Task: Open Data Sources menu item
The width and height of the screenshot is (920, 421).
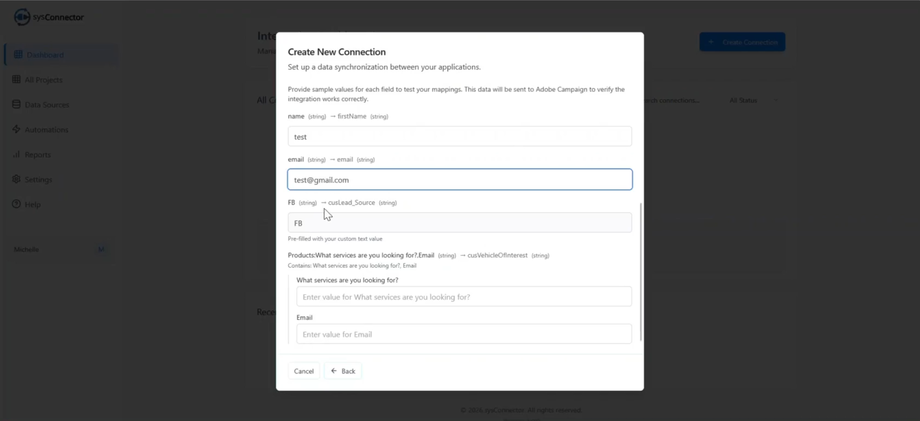Action: pos(47,105)
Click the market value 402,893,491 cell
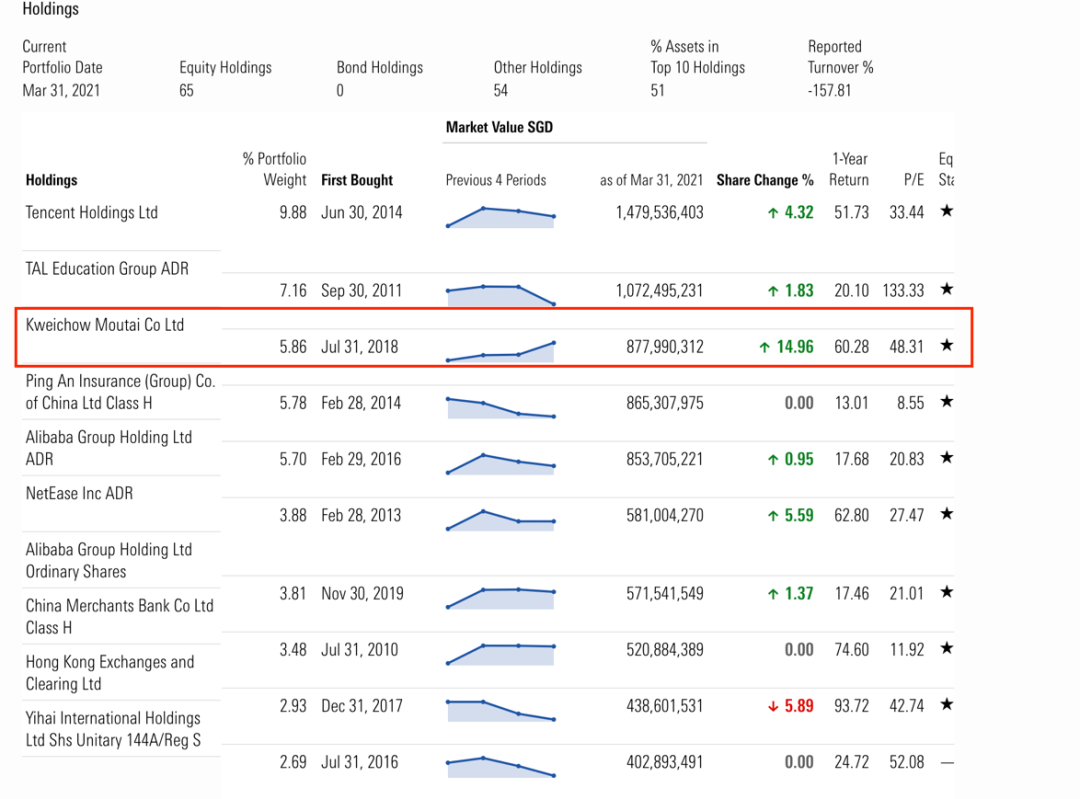1080x799 pixels. 654,762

▸ What is expected
Repeat the data exactly, excluding the pictures.

▸ Response area
Task: Open Data Sources menu item
The width and height of the screenshot is (920, 421).
Action: pos(47,105)
Click the market value 402,893,491 cell
1080x799 pixels. 654,762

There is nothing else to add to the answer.